Exercise
Your answer should repeat exactly the lines from the one holding "The height and" through the end of the data, and it should contain no pictures.

+ + + + +

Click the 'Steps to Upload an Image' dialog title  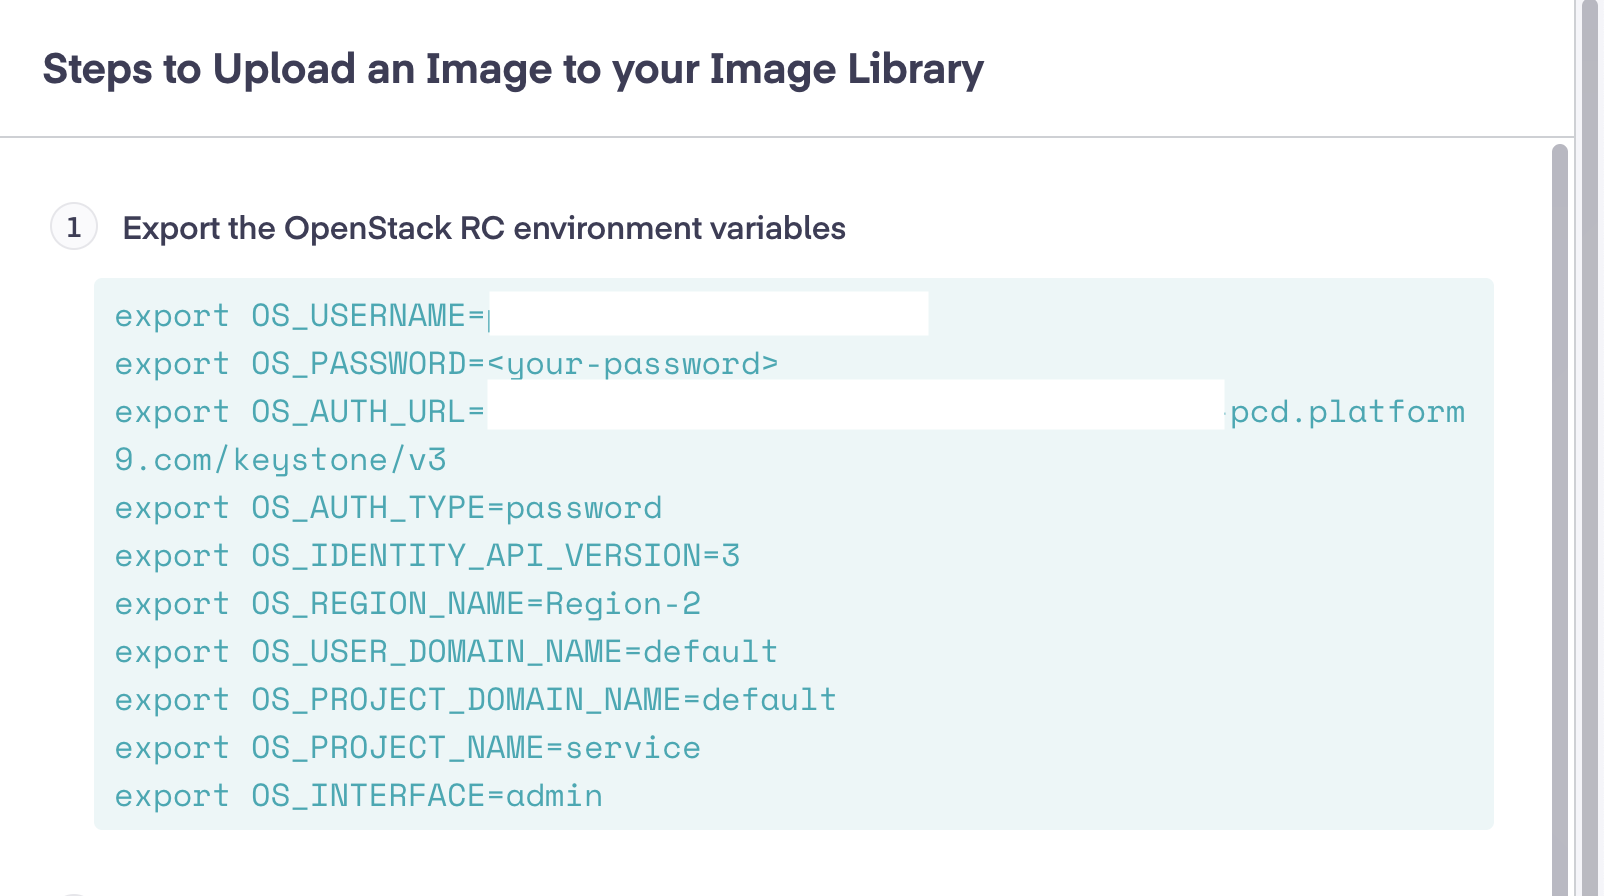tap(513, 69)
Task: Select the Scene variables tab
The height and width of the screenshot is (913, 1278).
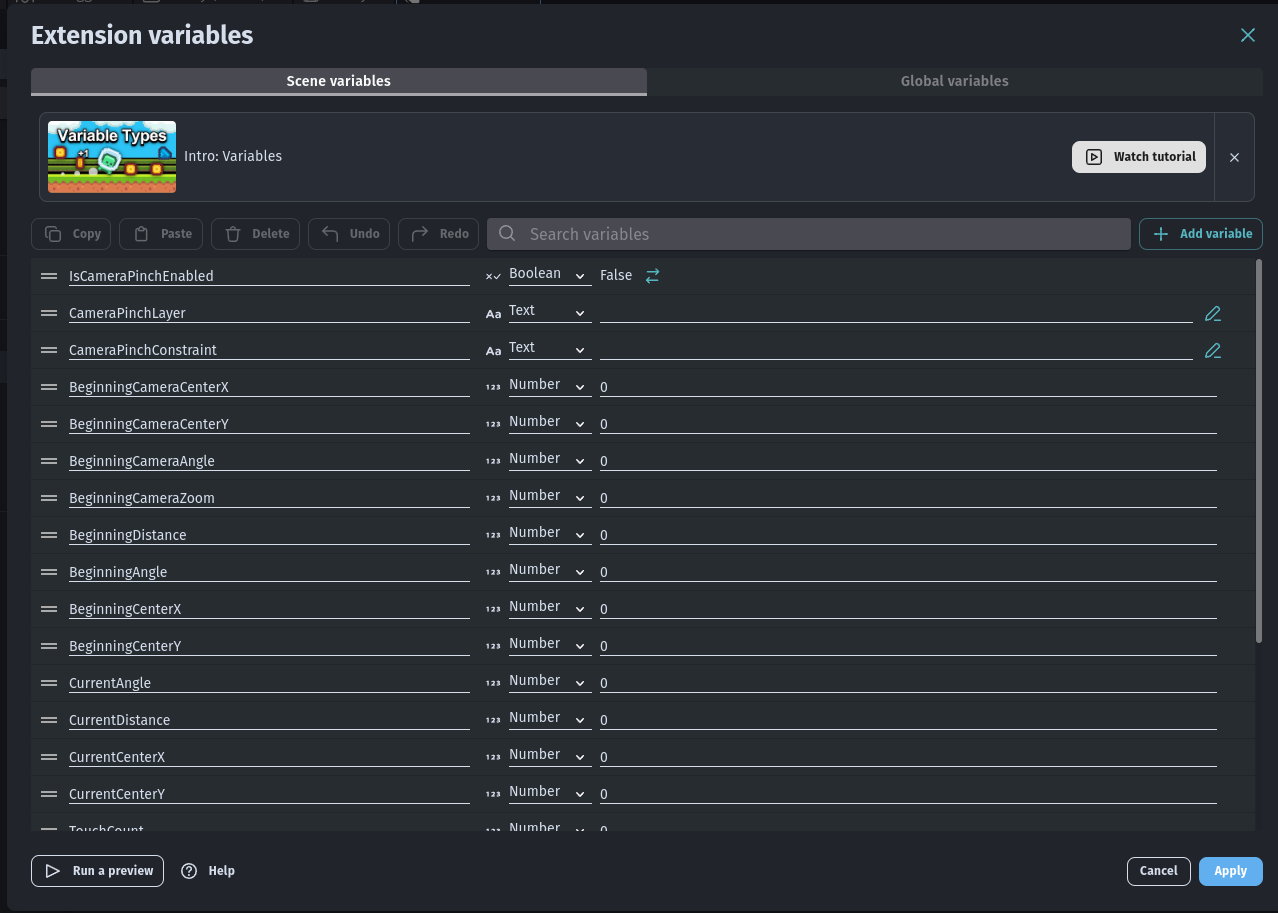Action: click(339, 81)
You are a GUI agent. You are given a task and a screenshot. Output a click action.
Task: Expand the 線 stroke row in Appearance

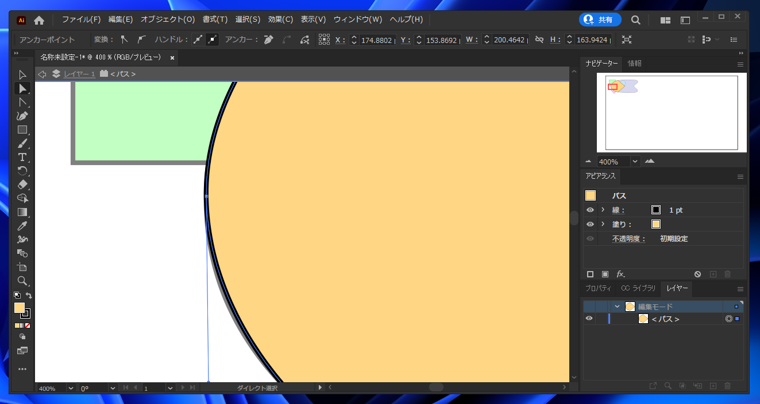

+ + + + +

Solution
The height and width of the screenshot is (913, 1278).
Action: click(339, 81)
You are a GUI agent. You are given a task and a screenshot. Output a click action.
Task: Expand the 線 stroke row in Appearance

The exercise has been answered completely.